- **Indicaciones**
a) Responde estas preguntas con base en el texto sobre los aduladores:
(i) ¿Qué manifestación de la personalidad le cuesta tolerar a quien escribe?
(ii) ¿Qué dos palabras en inglés se usan para describir a los aduladores?
(iii) Según el último párrafo, ¿qué son los aduladores, dicho "más claro"?
b) Edita el texto sobre los aduladores y vuelve a escribir el pasaje que comienza con "Eso sí, exigen" y continúa hasta "hay términos medios.", con "subalternos" sustituido por "subordinados".
c) Continúa el texto sobre los aduladores a partir del punto en que termina.

Siendo así, tampoco suelo tipificar defectos de manera categórica: como todo signo o texto, todo defecto tiene su contexto. Aún con lo anterior, hay una manifestación personal o de la personalidad, que me da brega respetar y tengo que hacer mucho esfuerzo para tolerarla: la adulación. Me irrita y quienes la usan a menudo, los aduladores, me parecen sospechosos, desconfiables, y hasta un problema de orden público. Son, paradójicamente, sembradores de cizaña, doquiera que estén. Y una semilla inagotable de la misma.

Empecemos por caracterizar cómo proceden en ámbitos privados y organizacionales. Además de aduladores, son sumisos, obedientes, dóciles, genuflexos, etc., con quienes consideran que están en un posición económica o política (de poder) superior a la propia. Se prestan fácilmente para ser idiotas útiles de quienes adulan, ignorando o desestimando que cuando dejar de ser lo segundo (útiles), terminan en el baúl de los idiotas. Llegan, incluso, a dejarse pisotear su dignidad, con tal de ser estimados por aquellos que profesan admiración, no importa si es real o fingida.

Eso sí, exigen lo propio de sus subalternos o de quienes consideran que tienen un estatus inferior al suyo. Caso contrario, si no les volean incienso u osan cuestionarlos, son implacables con estos: se las montan como decimos coloquialmente. O me adulas o te aplasto; no hay términos medios.

Ah, y el culmen de su faena, que casi nunca es ingenua, es cuando sienten que ya están por encima de aquel o aquellos a quienes en principio adulaban por su estatus. Muestran toda su bajeza, descargando en ellos el peso sus años de sumisión, no importan si quien ya consideran inferior, en su momento los trató con consideración. No saben de gratitud ni de lealtad distinta a la que le tienen al poder y a quien de momento lo posee. Como dicen del tal diablo, “le pagan mal a quien bien les sirve”.

Son patrones de comportamiento que, salvo excepciones que confirman la regla, y que tal vez ni he visto, se repiten en todos los aduladores, con diferentes grados de sofisticación, algunas veces poco perceptibles, porque son actores y maestros de las buenas formas; son   smart y polite como pocos. Muchos tienen también capacidad de ser agradables y seductores, lo que dificulta aún más su descubrimiento.

Pese a todo, tiene otra característica peculiar, que permite identificarlos: no se solidarizan, genuinamente, con los éxitos y buenas nuevas de nadie, y menos con las de sus pares o subalternos, sea esta jerarquía explícita o no. Para decirlo más claro, son envidiosos.

- **Datos proporcionados**
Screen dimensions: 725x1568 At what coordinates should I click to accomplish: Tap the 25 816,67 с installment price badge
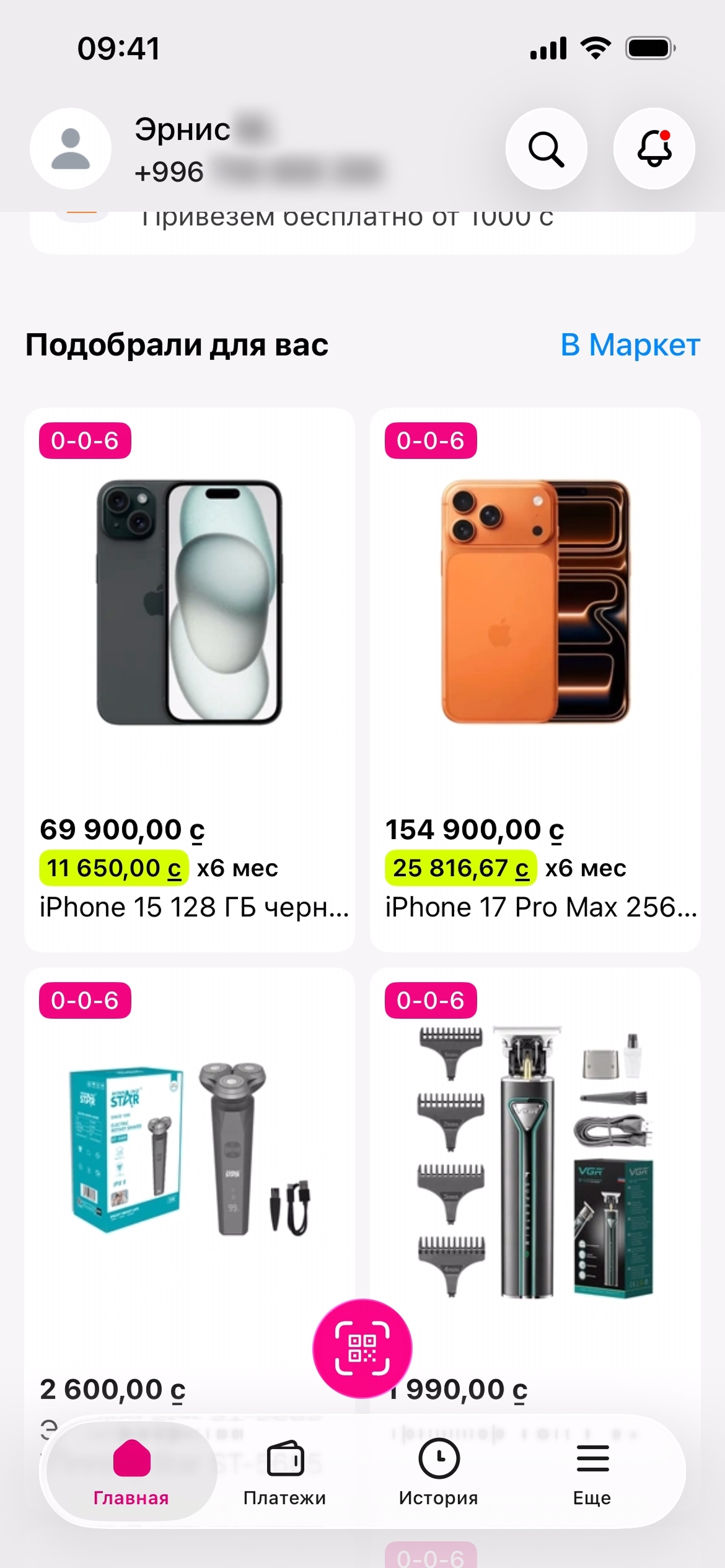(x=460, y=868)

* * *

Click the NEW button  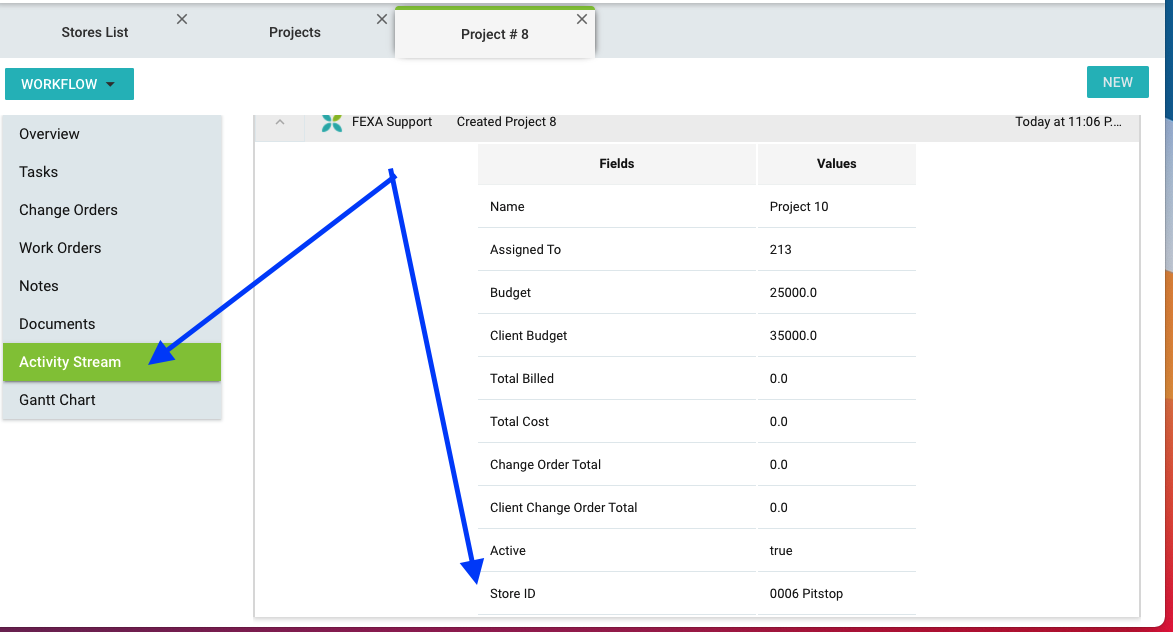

- **Respuestas**
a)
(i) La adulación.
(ii) "Smart" y "polite".
(iii) Son envidiosos.

b)
Eso sí, exigen lo propio de sus subordinados o de quienes consideran que tienen un estatus inferior al suyo. Caso contrario, si no les volean incienso u osan cuestionarlos, son implacables con estos: se las montan como decimos coloquialmente. O me adulas o te aplasto; no hay términos medios.

c)
¿Por qué digo que son, además, un problema de orden público? Porque viven de sembrar discordia y generar conflictos, por más que posen de conciliadores y asuman la posición de víctimas cuando se les descubre. Han interiorizado “el divide y reinarás”, que algunos consideran como un virtud política y pública.

No puede confundirse la adulación con el elogio. De hecho, me considero generoso en elogios: no soy adverso a ellos ni avaro con los mismos. Pero la diferencia es clara: el elogio casi siempre está dirigido a los hechos (actos o decisiones) o, incluso, a las personas, sin distingo de su rol social o estatus, que, al contrario, es el principal móvil de los aduladores.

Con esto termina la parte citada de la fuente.